## [ARTICLE]
• • •
These and other drawbacks and disadvantages of the prior art are addressed by the present principles, which are directed to a knapsack-based sharing-aware scheduler for coprocessor-based compute clusters.

According to an aspect of the present principles, a method is provided for controlling a compute cluster having a plurality of nodes. Each of the plurality of nodes has a respective computing device with a main server and one or more coprocessor-based hardware accelerators. The method includes receiving a plurality of jobs for scheduling. The method further includes scheduling the plurality of jobs across the plurality of nodes responsive to a knapsack-based sharing-aware schedule generated by a knapsack-based sharing-aware scheduler. The knapsack-based sharing-aware schedule is generated to co-locate together on a same computing device certain ones of the plurality of jobs that are mutually compatible based on a set of requirements whose fulfillment is determined using a knapsack-based sharing-aware technique that uses memory as a knapsack capacity and minimizes makespan while adhering to coprocessor memory and thread resource constraints.

These and other features and advantages will become apparent from the following detailed description of illustrative embodiments thereof, which is to be read in connection with the accompanying drawings.
• • •
## [EXERCISES]
- A) Reproduce the scheduler summary word for word, beginning at the words "These and other drawbacks" and stopping after "coprocessor-based compute clusters.".
- B) In the entries, rewrite the lines beginning at the line that has "Where should I" and stopping after the line that has "Action: coord(125,278)", replacing "blue" with "green" and leaving everything else unchanged. Omit the pictures.

## [SOURCE DATA]
• • •
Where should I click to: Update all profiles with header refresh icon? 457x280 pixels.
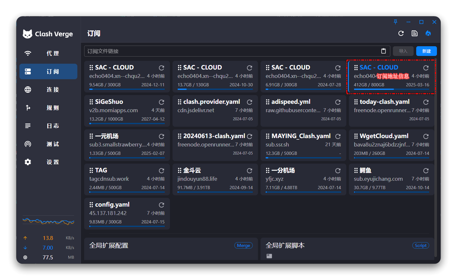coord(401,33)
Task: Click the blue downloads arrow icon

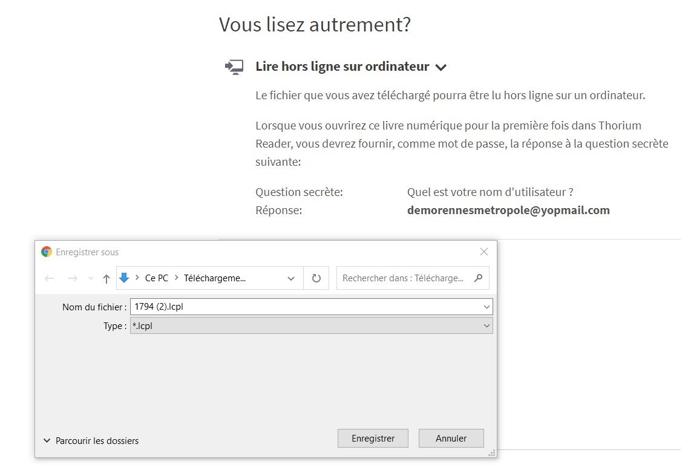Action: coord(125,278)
• • •
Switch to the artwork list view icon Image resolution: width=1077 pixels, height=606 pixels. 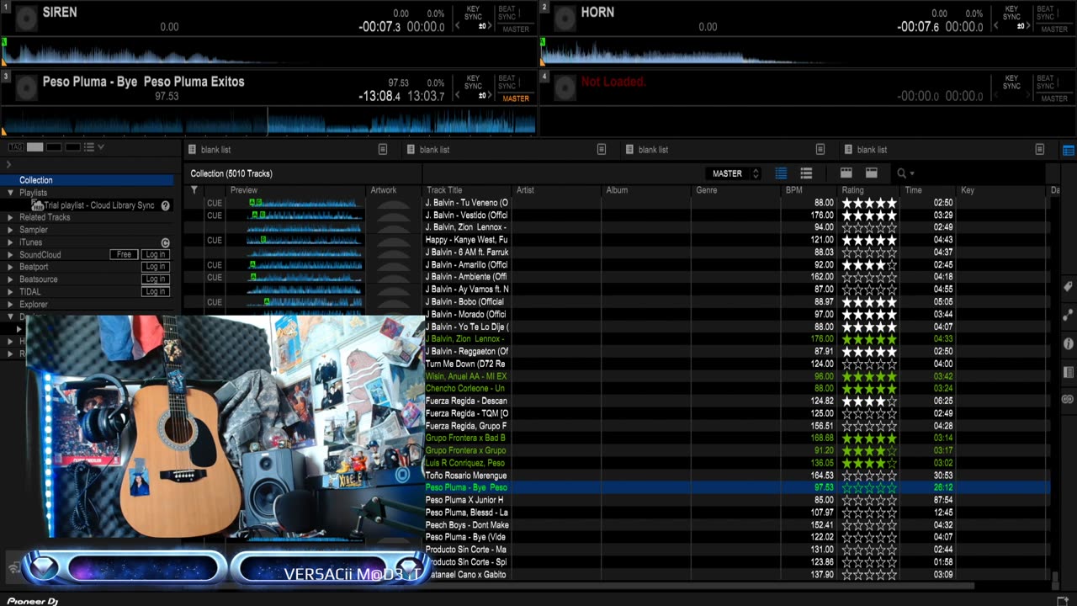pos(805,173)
• • •
## [ANSWERS TO THE PROBLEMS]
- A)
These and other drawbacks and disadvantages of the prior art are addressed by the present principles, which are directed to a knapsack-based sharing-aware scheduler for coprocessor-based compute clusters.

- B)
Where should I click to: Update all profiles with header refresh icon? 457x280 pixels.
coord(401,33)
Task: Click the green downloads arrow icon

Action: coord(125,278)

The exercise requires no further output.